Je reproduis aujourd’hui des extraits de l’interview de Denis Meuret menée sur France Info par Anne Brigaudeau le 31 mars dernier. Dans une note du Conseil scientifique de la Fédération des conseils de parents d’élèves (FCPE), ce professeur en sciences de l’éducation montre, à partir des données de l’enquête PISA 2015 (1), que les classes françaises sont victimes d’une indiscipline supérieure à celle observée dans les autres pays.

« Franceinfo : Comment peut-on comparer l’indiscipline qui règne dans les classes françaises à celle qui existe dans les autres pays ? 

Denis Meuret : Le questionnaire Pisa ne demande pas aux élèves de 15 ans des pays développés si la discipline règne dans leur classe. Il leur pose des questions très concrètes. Y a-t-il du bruit dans la salle ? Le professeur doit-il attendre longtemps avant que les élèves se calment pour débuter le cours ? Grâce à ce questionnaire, Pisa 2015 a calculé un index de « climat de discipline » selon la fréquence de la situation évoquée. S’il y a du bruit à chaque cours, l’indice sera bas. S’il n’y en a jamais ou presque jamais, il sera haut. Les pays asiatiques ont de très bons indices de discipline. Les pays anglo-saxons aussi, alors qu’ils ne sont pas les plus répressifs dans les classes.

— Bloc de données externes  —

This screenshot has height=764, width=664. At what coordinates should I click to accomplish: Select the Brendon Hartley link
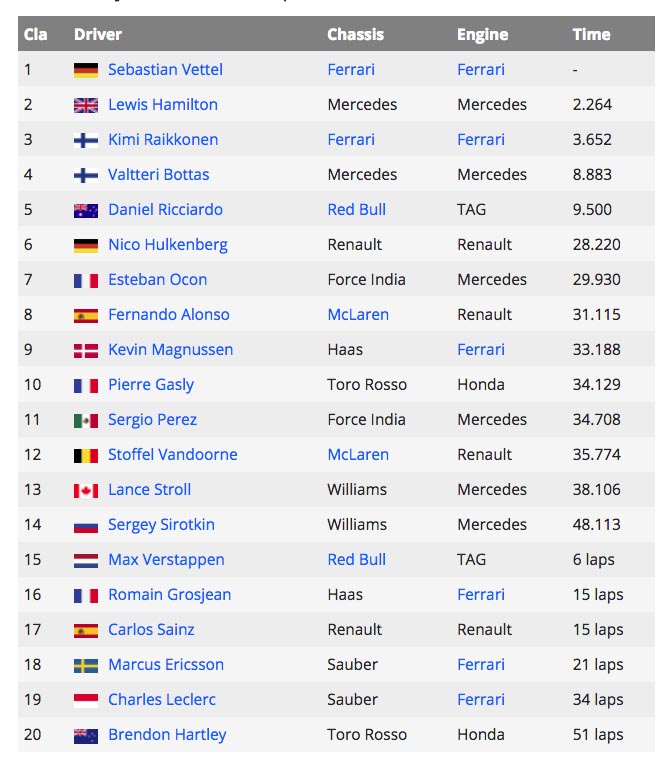coord(167,735)
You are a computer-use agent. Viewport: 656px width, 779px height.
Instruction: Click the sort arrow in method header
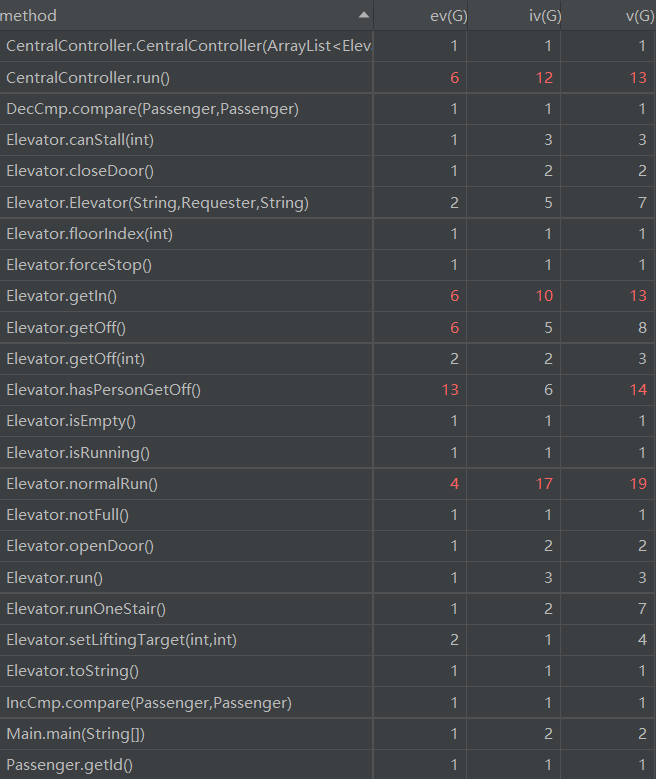(364, 15)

L’indice français a chuté à partir de l’an 2000. Et il se trouve que, depuis 2012, la France est le pays où ce climat de discipline est le plus dégradé au sein de l’OCDE. L’indice a légèrement augmenté en 2015, mais il reste le plus bas, loin derrière le Japon, où le climat de discipline est le meilleur.

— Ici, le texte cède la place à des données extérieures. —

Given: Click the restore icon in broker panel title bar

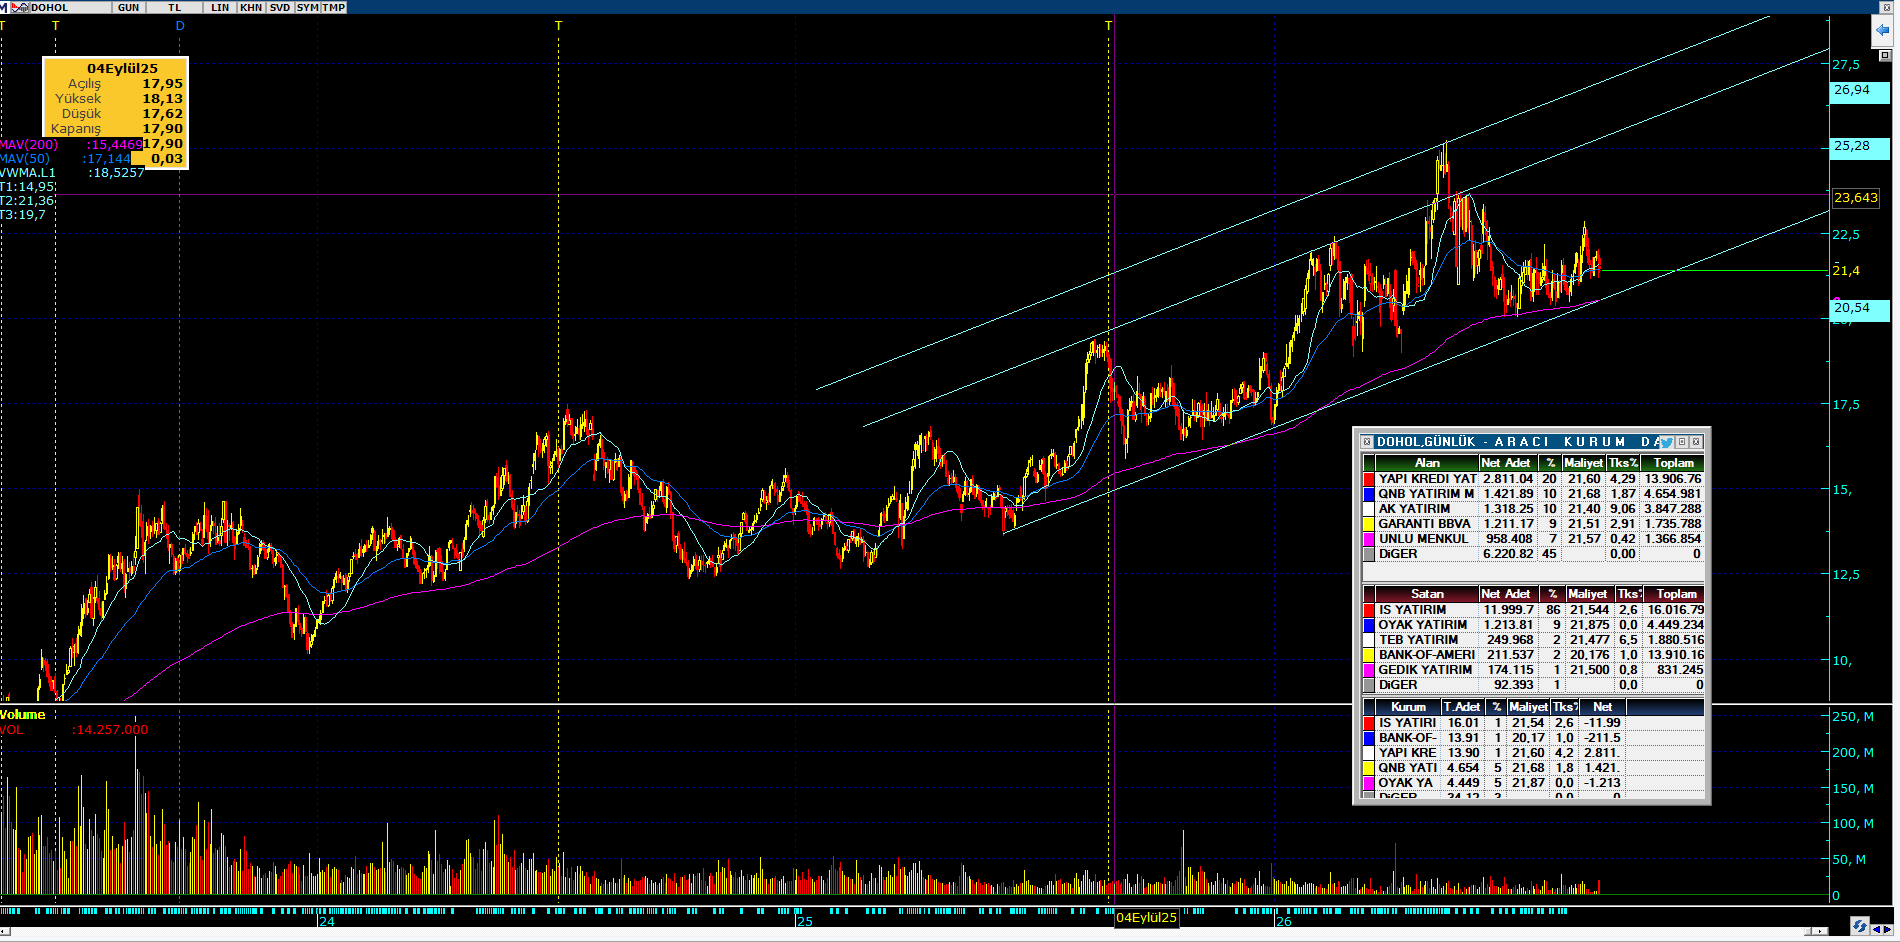Looking at the screenshot, I should click(1682, 442).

Est-il possible d’identifier les causes de cette indiscipline ? 

L’enquête Pisa ne nous permet pas de comprendre pourquoi les élèves français se comportent si mal en classe. Si l’on regarde de près, on constate que l’absentéisme et les retards des élèves sont, en France, plutôt proches de la moyenne de l’OCDE. On peut en déduire qu’il n’y a pas de rejet, a priori, des matières enseignées : les jeunes Français se rendent autant aux cours que les autres élèves de l’OCDE.

Certes, les relations entre élèves et enseignants ne sont pas bonnes, en comparaison avec les autres pays, mais cet indice n’est pas aussi catastrophique que celui de la discipline. L’enquête nous montre que les classes apparaissent aussi moins agitées dans le privé que dans le public, en lycée qu’en collège. En revanche, il n’y a pas de différence significative entre établissements ruraux et urbains.

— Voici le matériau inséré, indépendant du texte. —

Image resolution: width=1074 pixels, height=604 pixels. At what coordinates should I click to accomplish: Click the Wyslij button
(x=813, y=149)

Quelles pistes faut-il explorer pour remédier à ce problème de discipline ?

Je ne crois pas que l’exclusion temporaire à grande échelle soit une bonne réponse. Peut-être faut-il renforcer le dialogue entre parents et enseignants dans chaque établissement. Cela semble d’autant plus opportun qu’ils se parlent moins en France que dans les autres pays de l’OCDE, selon un questionnaire Pisa.

(…) Il faut se rapprocher davantage de la culture anglo-saxonne ou scandinave : l’école travaille avec les parents pour permettre aux enfants de progresser. Il est nécessaire de développer cette idée que les parents ne sont pas des adversaires, mais des alliés.

Pourquoi cette question de la discipline est-elle importante ?

L’indiscipline est un facteur d’inefficacité évident, même si ce n’est pas le seul. Quand elle règne, les élèves ont moins de temps pour étudier car l’enseignant passe plus de temps à rétablir l’ordre. »

Dans un article consacré au même sujet, la journaliste de L’Express Anne Benjamin explique en effet que « certains pays dans lesquels les élèves réussissent bien à Pisa ont un indice de discipline qui n’est pas très bon, comme la Finlande. À l’inverse, d’autres pays où la discipline est très stricte ont un score moyen Pisa très faible, à l’image du Kazakhstan. » Cependant, le professeur de sciences de l’éducation à l’université de Lorraine et membre de l’institut universitaire de France Eirick Prairat rappelle clairement que « ce sont des exceptions, une classe ordonnée est d’abord une classe où l’on apprend bien. » La réflexion sur le climat scolaire au sein des établissements français semble plus que jamais nécessaire.

Nathalie Anton

(1) Programme international pour le suivi des acquis des élèves, mesurant tous les 3 ans auprès de jeunes de 15 ans les performances des systèmes éducatifs de 72 pays.

Illustration : Sempé, Le Petit Nicolas.